Collected data

'''

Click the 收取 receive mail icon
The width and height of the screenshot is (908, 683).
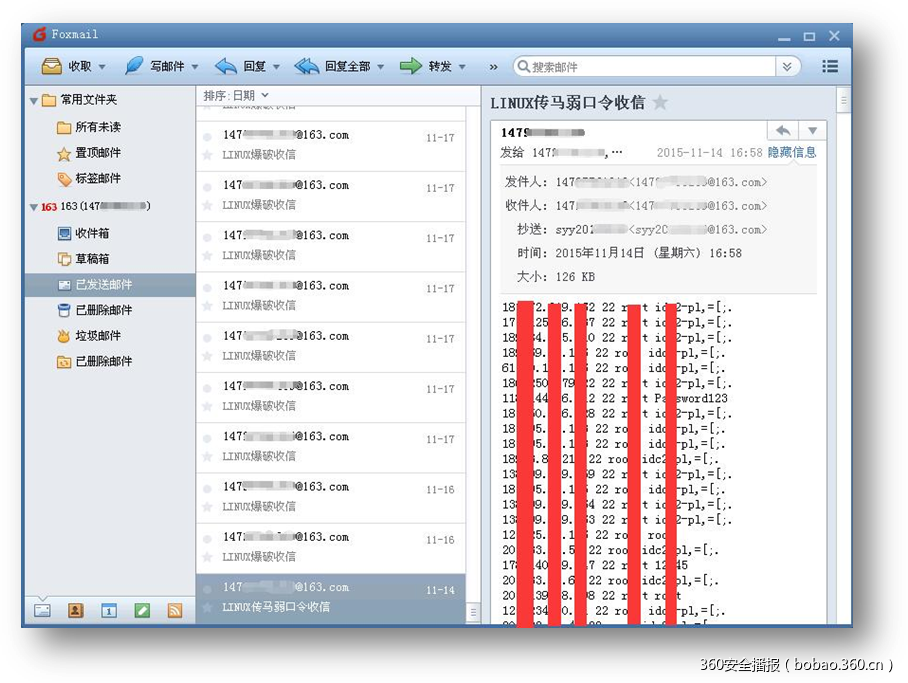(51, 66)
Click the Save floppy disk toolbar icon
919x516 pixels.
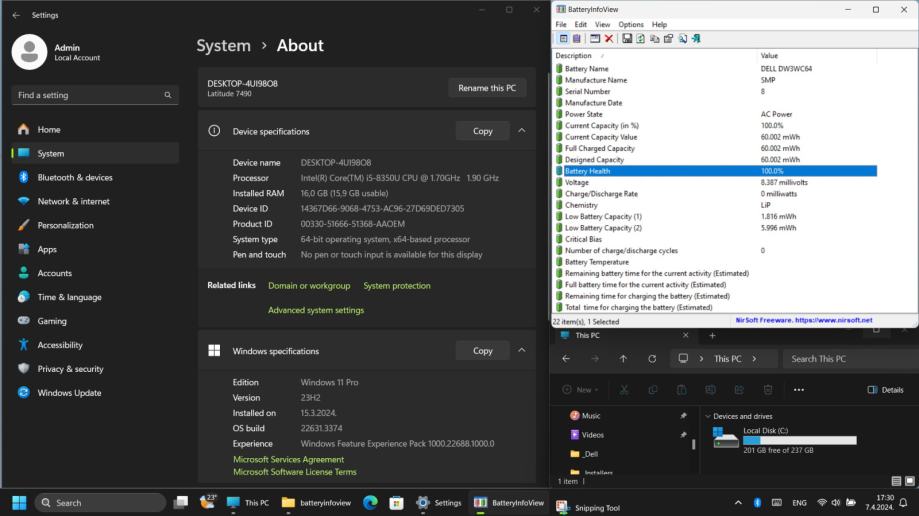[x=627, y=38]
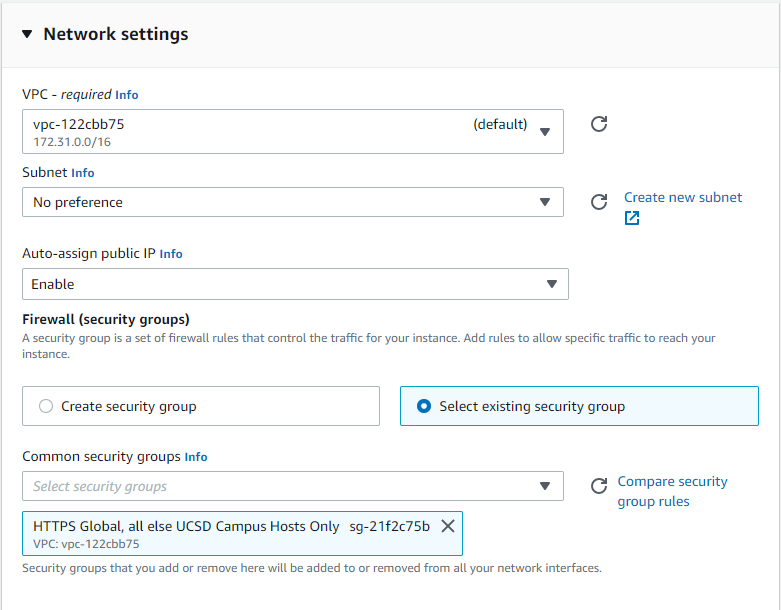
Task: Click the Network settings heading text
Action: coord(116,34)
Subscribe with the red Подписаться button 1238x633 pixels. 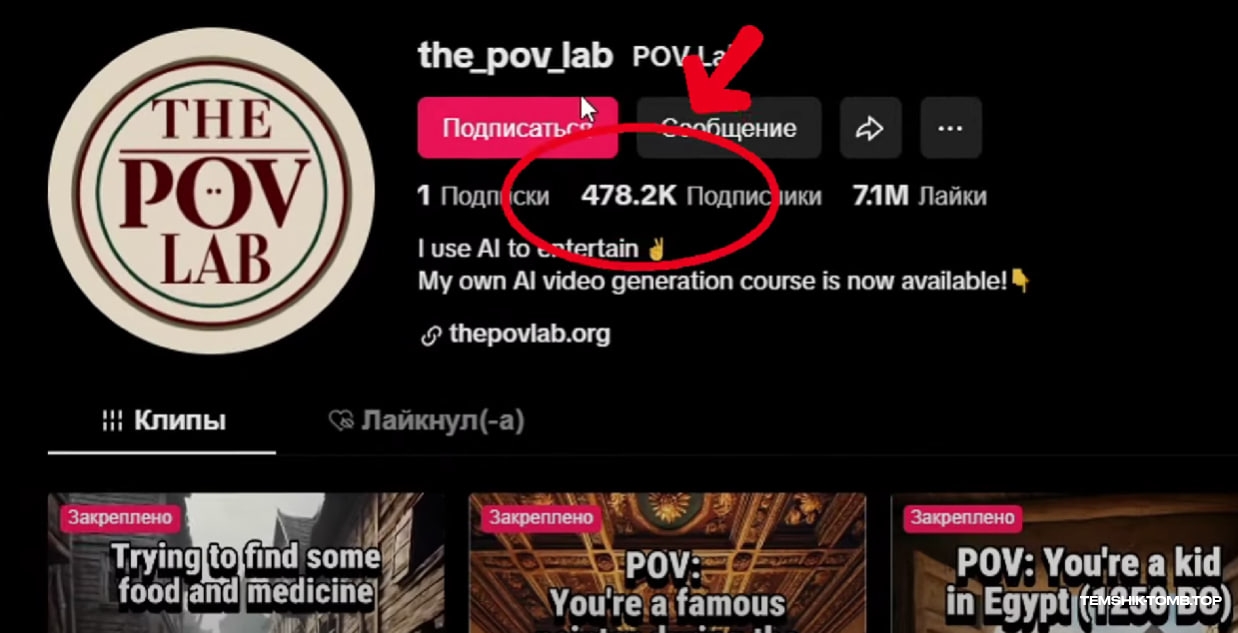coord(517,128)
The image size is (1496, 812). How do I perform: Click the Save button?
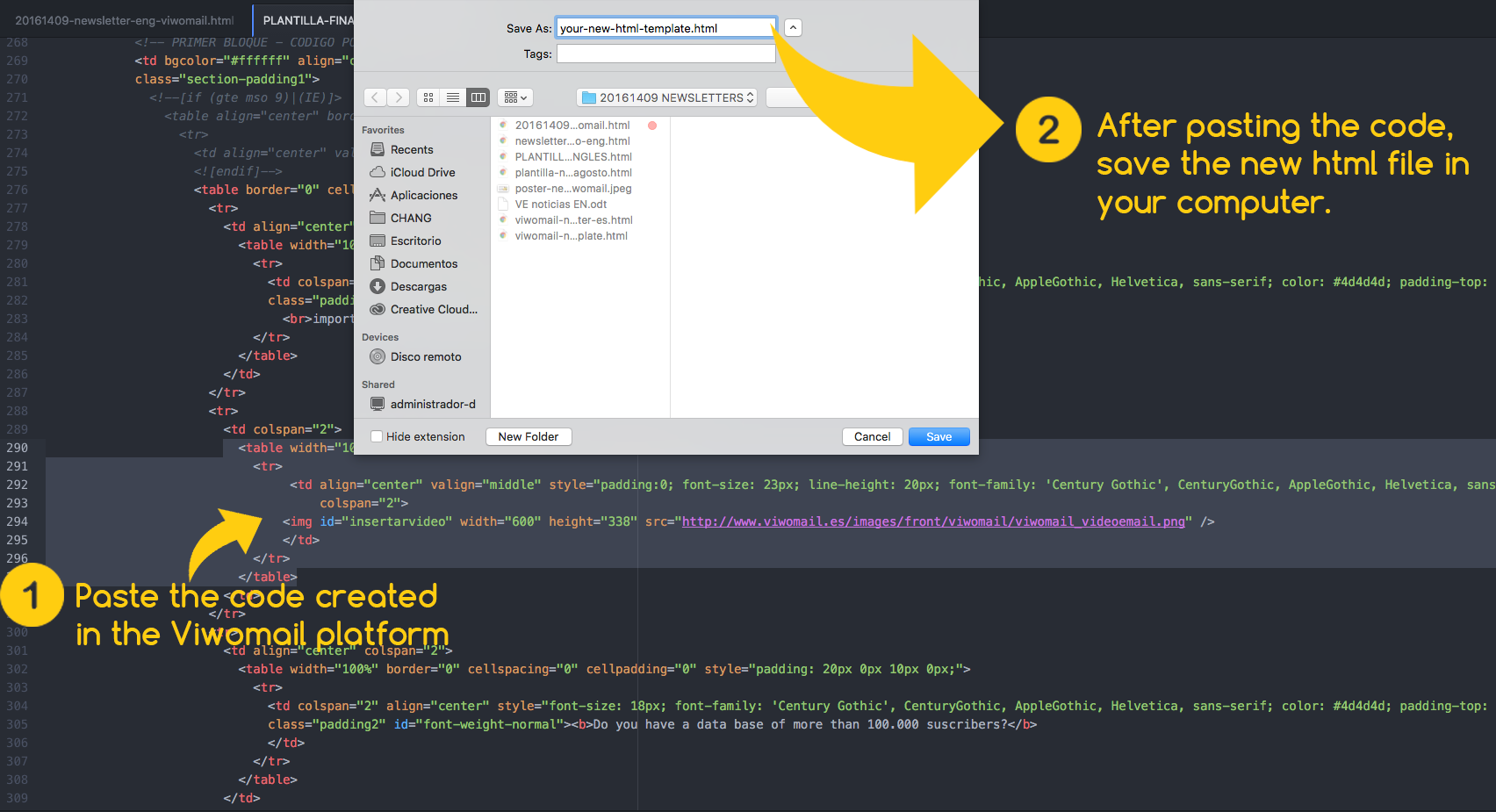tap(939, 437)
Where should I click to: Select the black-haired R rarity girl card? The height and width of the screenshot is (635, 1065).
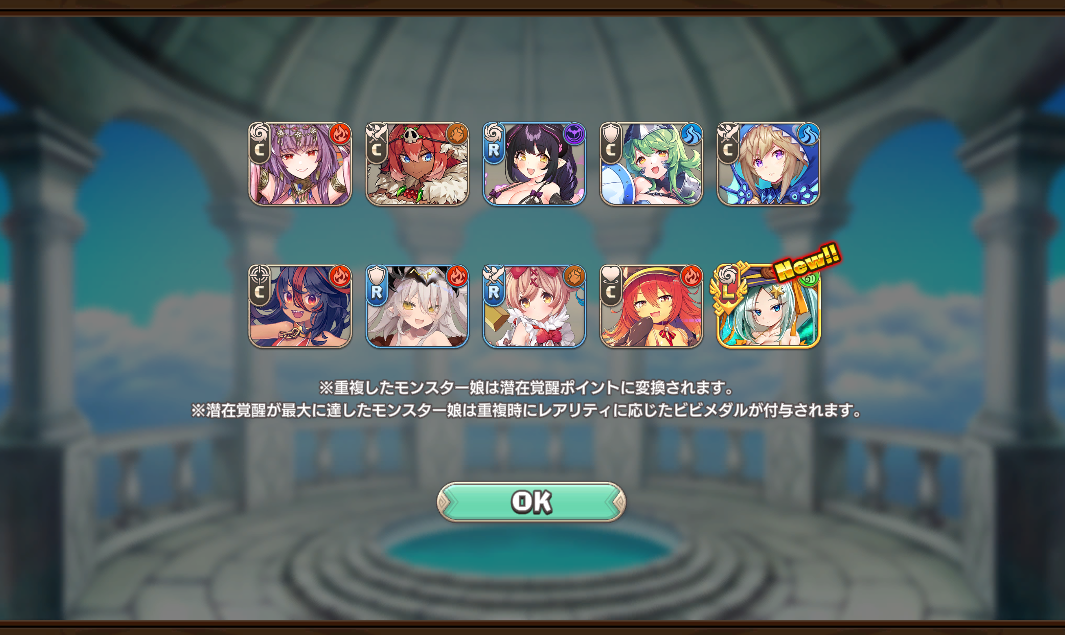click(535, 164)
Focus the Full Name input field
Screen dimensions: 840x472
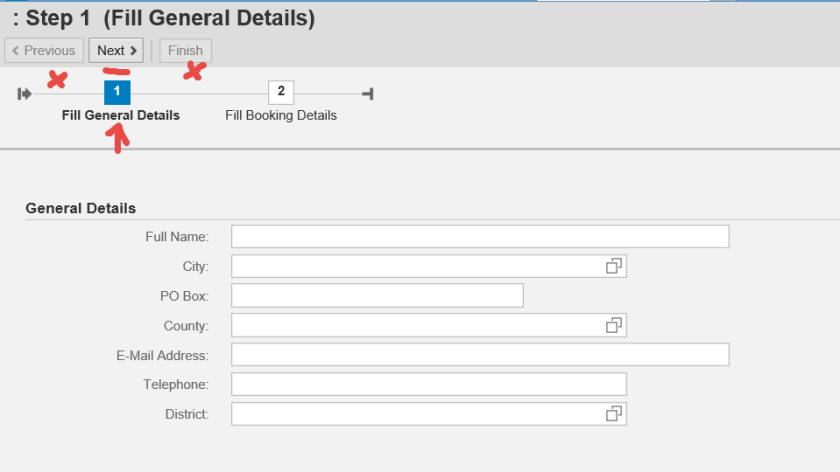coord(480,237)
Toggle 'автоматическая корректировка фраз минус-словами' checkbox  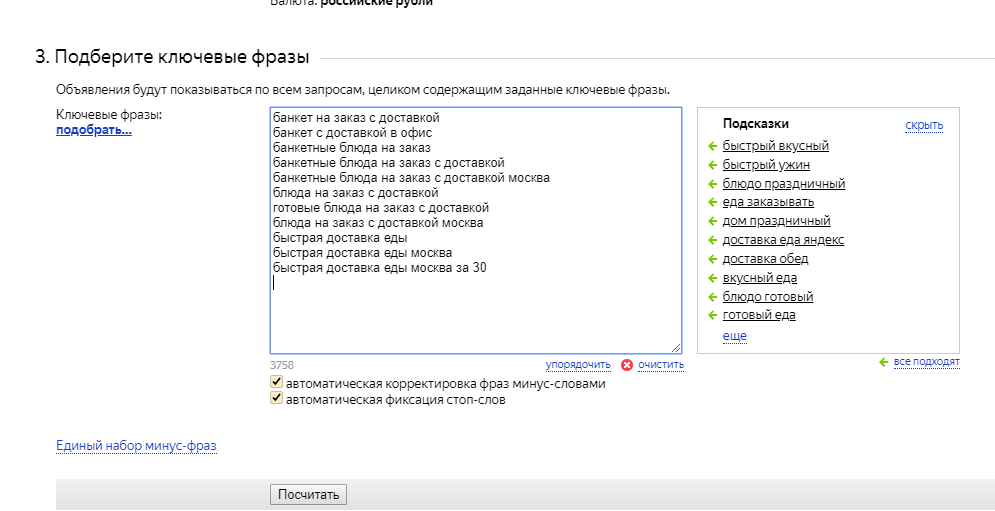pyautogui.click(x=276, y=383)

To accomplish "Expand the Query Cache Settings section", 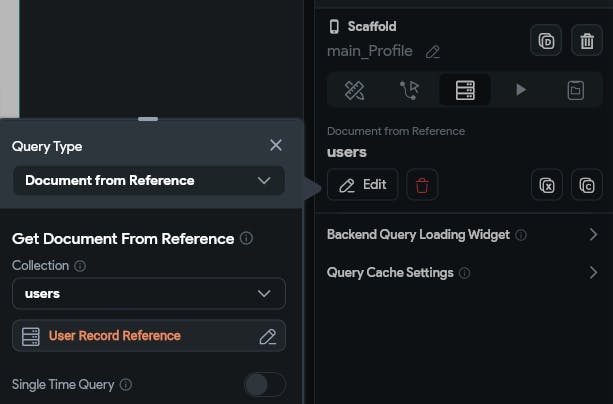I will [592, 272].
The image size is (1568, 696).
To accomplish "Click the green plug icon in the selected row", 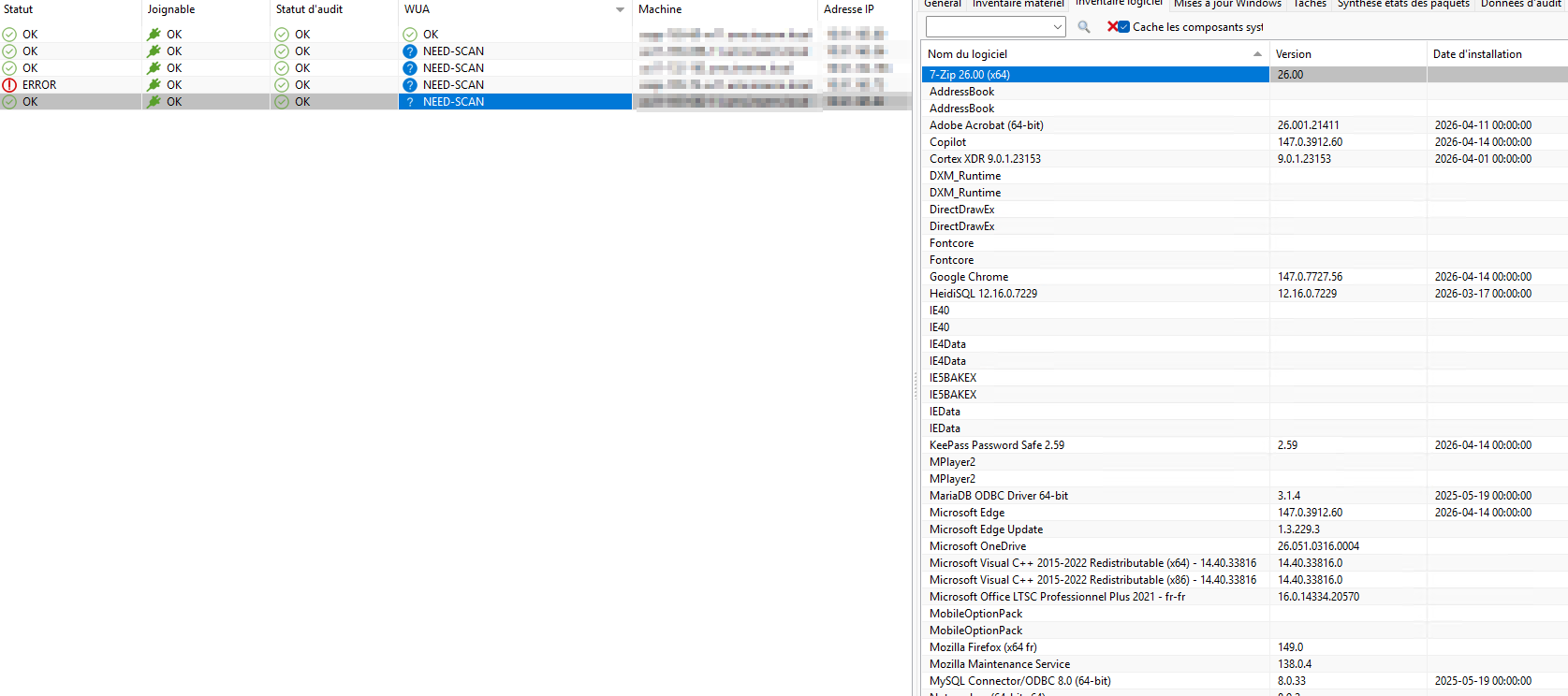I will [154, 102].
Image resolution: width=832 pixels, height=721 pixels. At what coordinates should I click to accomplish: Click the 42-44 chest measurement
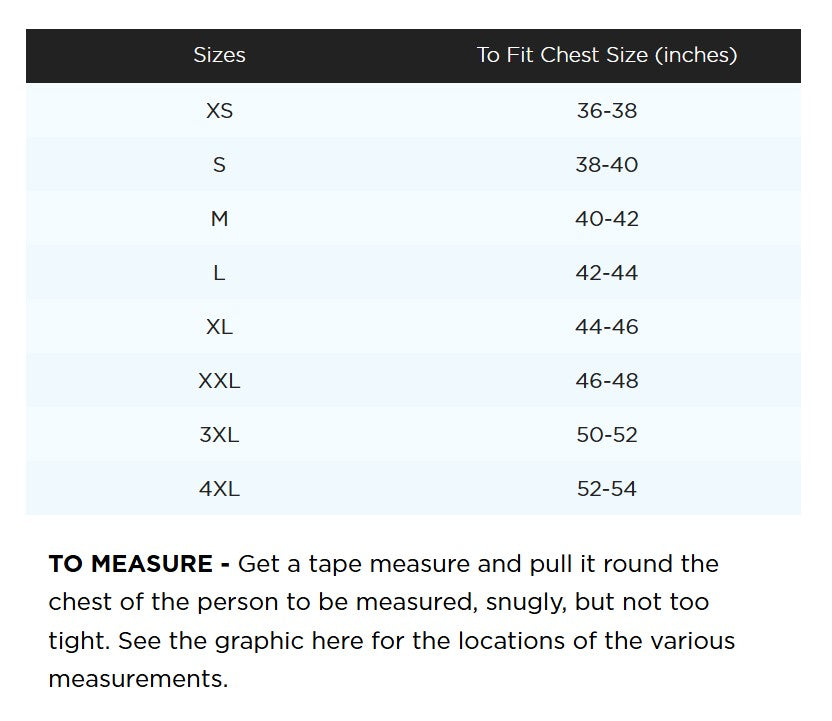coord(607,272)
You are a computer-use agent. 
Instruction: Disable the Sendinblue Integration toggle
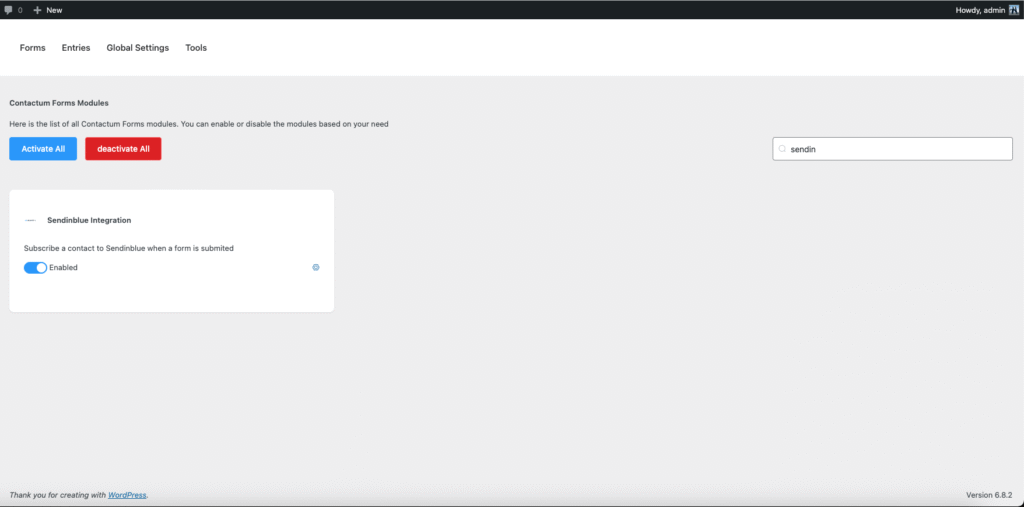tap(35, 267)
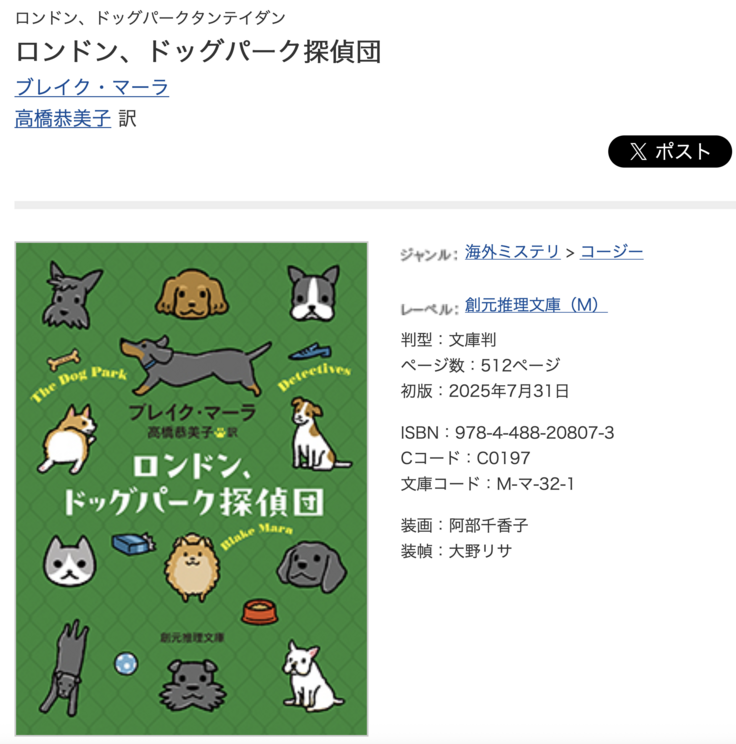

'''

What this task involves: Starting with the line that holds "Instruction: Disable the", print each line through the last one of the data exactly as written, but do not include the pictures.

Reply:
Instruction: Disable the Sendinblue Integration toggle
tap(35, 267)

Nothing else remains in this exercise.